So what Christian theology has done down through the years is not follow Plato and all the rest of that kind of stuff. That’s a bogus argument.

It is demonstrable that the fathers of the church were infatuated with Platonism. Augustine (the father of Calvinism) admits the face value reading of the Bible is contrary to his theology and that he only became a Christian when he could interpret the Bible in light of Platonism. Unlike the Calvinist claims that Open Theism is based on pagan philosophy (the Calvinist just makes this up by drawing parallels in their own mind), Open Theists have well documented and admitted adherence to Platonism in the church fathers. The only reason White claims this is a bogus argument is because he has no real response and wants the hearer to dismiss the claims without him having to address the substance. Early Church scholars admit early church devotion to Platonism. The only deniers are the evangelical right, who have a lot to lose if they admit the early church was heavily Platonized.

See also:
The Hellenization of Christianity

What we have done is we have allowed the Scriptures – all of the Scriptures – to reveal the entire range of God’s attributes. And we, as His creatures, do not have the right to say, “I’m going to take this one, this one, this one and this one, and I’m going to subserviate everything else to these because those are the ones that make God look most like me. That’s why you won’t find this belief in church history because people recognize that there are so many passages in the Bible that teach otherwise. It’s a matter of, “Well, you’ve got your interpretational system and I’ve got mine.” It’s allowing the Bible to speak for itself.

If only this was true for White, but it is demonstratively not true for him. Every proof text that White will use can be explained with basic reading comprehension, although White will deny those readings as a possibility. Open Theist proof texts will be explained by White by using figures of speech and twists of understanding alien to normal human communication. White cares more about his Platonism than treating the Bible with intellectual honesty.

So, I’m going to begin with Ephesians 1:11. And I’m going to suggest to you that if you read Ephesians 1:1 through 1:11 you’re going to find no way to limit what God is saying there when he is described as the God Who works all things after the council of His own will because the context there is the accomplishment of the highest act that God is engaged in and that is His self-glorification, the salvation of a specific people that He has elected from time eternal [baseless Platonism]. And so, everything that goes into that has to be a part of God’s plan and God’s sovereign action [baseless Platonism]. And so when it says He works all things after the council of His will, it actually means that.

Eph 1:11 In Him also we have obtained an inheritance, being predestined according to the purpose of Him who works all things according to the counsel of His will,

Normal reading comprehension leads one to believe that this is not necessarily a statement about God doing all things. Pretend someone was reading a book. The book is about a king who frees slaves and gives them an inheritance. The reader comes across this statement:

By the king, we have obtained an inheritance, previously planned according to the purpose of the king who does all things after careful consideration.

_Supplied data:_
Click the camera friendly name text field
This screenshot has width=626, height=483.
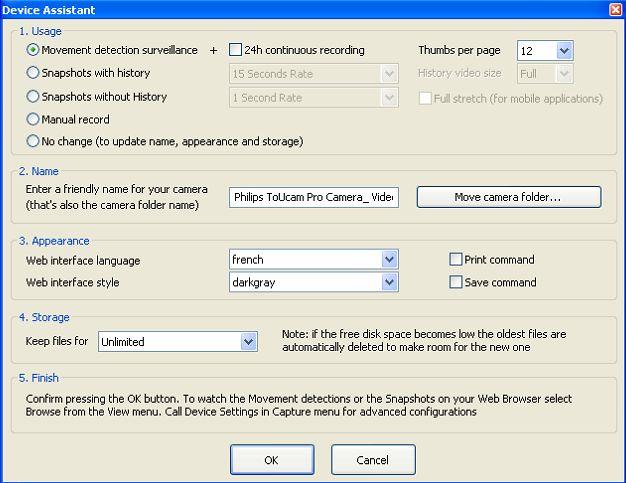[313, 198]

_Work instructions:_
- 1) In the passage debating Open Theism and Platonism, which Bible verse does White say he will begin with?
- 2) Pick up the passage debating Open Theism and Platonism right after its last sentence and keep it going.

_Task results:_
- 1) Ephesians 1:11

- 2)
Obviously “all things” is limited to the context, which does not mean everything to ever happen on earth, but, instead, is limited to the actions of the king. Not only that, but it is also a hyperbole in that scope. The hyperbole can be true generally without even covering all actions ever done by the king. In other words, normal reading comprehension would allow this to read “the king generally does the things he does after careful consideration.” The only way this is a proof text for White is for White to presuppose his theology. This is a terrible way to read the Bible.

In the above example, the inheritance applies to the slaves that were freed. Obviously the king did not know the names of all slaves before or even after they were granted inheritance, even though they were foreknown and preplanned. This is not saying that God doesn’t know the individual names of those who are given inheritance, just that this is not a good proof text to make that claim. The only way Ephesians 1:11 is a Calvinist proof text is if it is presupposed that Calvinism is true and then presupposing normal alternative readings are not an option. But normal reading comprehension allows alternative and even better understandings of this text.

But we don’t even have to stick with Ephesians because Paul, I think, is just simply echoing what we hear in Isaiah chapter 46.

The reader can decide for themselves if this statement is true. It does not read to me that Paul is alluding to or paralleling Isaiah.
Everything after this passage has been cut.